*Work instructions*. Repeat every record exactly as written.

[Extracted entries Boundary: Start]

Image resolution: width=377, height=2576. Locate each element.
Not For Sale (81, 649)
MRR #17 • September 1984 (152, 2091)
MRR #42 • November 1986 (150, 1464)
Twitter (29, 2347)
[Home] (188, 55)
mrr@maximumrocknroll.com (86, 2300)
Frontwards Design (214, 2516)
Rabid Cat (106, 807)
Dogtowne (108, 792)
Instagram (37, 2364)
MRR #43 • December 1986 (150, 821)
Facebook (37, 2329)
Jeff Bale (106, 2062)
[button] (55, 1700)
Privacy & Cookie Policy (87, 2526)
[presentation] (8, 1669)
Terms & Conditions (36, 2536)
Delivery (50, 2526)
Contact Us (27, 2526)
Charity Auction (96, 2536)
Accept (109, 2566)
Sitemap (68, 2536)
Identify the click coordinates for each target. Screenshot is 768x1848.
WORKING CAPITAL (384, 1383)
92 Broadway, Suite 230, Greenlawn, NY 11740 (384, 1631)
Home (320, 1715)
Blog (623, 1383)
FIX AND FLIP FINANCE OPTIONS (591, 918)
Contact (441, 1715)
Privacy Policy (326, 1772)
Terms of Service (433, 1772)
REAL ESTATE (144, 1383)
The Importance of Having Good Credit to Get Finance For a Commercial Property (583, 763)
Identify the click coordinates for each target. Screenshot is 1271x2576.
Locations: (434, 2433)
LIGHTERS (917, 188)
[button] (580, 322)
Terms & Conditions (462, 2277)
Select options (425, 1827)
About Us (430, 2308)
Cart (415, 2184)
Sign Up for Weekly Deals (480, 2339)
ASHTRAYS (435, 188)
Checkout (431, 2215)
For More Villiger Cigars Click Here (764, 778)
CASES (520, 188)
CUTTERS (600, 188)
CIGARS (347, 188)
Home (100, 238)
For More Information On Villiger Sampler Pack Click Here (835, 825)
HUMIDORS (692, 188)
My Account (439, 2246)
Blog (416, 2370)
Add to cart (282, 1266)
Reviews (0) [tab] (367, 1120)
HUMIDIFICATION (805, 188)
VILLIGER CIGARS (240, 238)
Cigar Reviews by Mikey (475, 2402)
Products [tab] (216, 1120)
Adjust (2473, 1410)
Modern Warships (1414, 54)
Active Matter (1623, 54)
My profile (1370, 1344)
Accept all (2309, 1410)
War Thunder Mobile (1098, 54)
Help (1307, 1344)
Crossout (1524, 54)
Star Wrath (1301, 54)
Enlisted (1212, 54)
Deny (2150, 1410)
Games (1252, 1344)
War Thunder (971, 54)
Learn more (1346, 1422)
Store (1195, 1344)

[Extracted entries Boundary: End]

*Output of the task*.
Image resolution: width=377, height=2576. Locate each element.
Not For Sale (81, 649)
MRR #17 • September 1984 (152, 2091)
MRR #42 • November 1986 (150, 1464)
Twitter (29, 2347)
[Home] (188, 55)
mrr@maximumrocknroll.com (86, 2300)
Frontwards Design (214, 2516)
Rabid Cat (106, 807)
Dogtowne (108, 792)
Instagram (37, 2364)
MRR #43 • December 1986 (150, 821)
Facebook (37, 2329)
Jeff Bale (106, 2062)
[button] (55, 1700)
Privacy & Cookie Policy (87, 2526)
[presentation] (8, 1669)
Terms & Conditions (36, 2536)
Delivery (50, 2526)
Contact Us (27, 2526)
Charity Auction (96, 2536)
Accept (109, 2566)
Sitemap (68, 2536)
Identify the click coordinates for each target. Screenshot is 768x1848.
WORKING CAPITAL (384, 1383)
92 Broadway, Suite 230, Greenlawn, NY 11740 (384, 1631)
Home (320, 1715)
Blog (623, 1383)
FIX AND FLIP FINANCE OPTIONS (591, 918)
Contact (441, 1715)
Privacy Policy (326, 1772)
Terms of Service (433, 1772)
REAL ESTATE (144, 1383)
The Importance of Having Good Credit to Get Finance For a Commercial Property (583, 763)
Identify the click coordinates for each target. Screenshot is 1271x2576.
Locations: (434, 2433)
LIGHTERS (917, 188)
[button] (580, 322)
Terms & Conditions (462, 2277)
Select options (425, 1827)
About Us (430, 2308)
Cart (415, 2184)
Sign Up for Weekly Deals (480, 2339)
ASHTRAYS (435, 188)
Checkout (431, 2215)
For More Villiger Cigars Click Here (764, 778)
CASES (520, 188)
CUTTERS (600, 188)
CIGARS (347, 188)
Home (100, 238)
For More Information On Villiger Sampler Pack Click Here (835, 825)
HUMIDORS (692, 188)
My Account (439, 2246)
Blog (416, 2370)
Add to cart (282, 1266)
Reviews (0) [tab] (367, 1120)
HUMIDIFICATION (805, 188)
VILLIGER CIGARS (240, 238)
Cigar Reviews by Mikey (475, 2402)
Products [tab] (216, 1120)
Adjust (2473, 1410)
Modern Warships (1414, 54)
Active Matter (1623, 54)
My profile (1370, 1344)
Accept all (2309, 1410)
War Thunder Mobile (1098, 54)
Help (1307, 1344)
Crossout (1524, 54)
Star Wrath (1301, 54)
Enlisted (1212, 54)
Deny (2150, 1410)
Games (1252, 1344)
War Thunder (971, 54)
Learn more (1346, 1422)
Store (1195, 1344)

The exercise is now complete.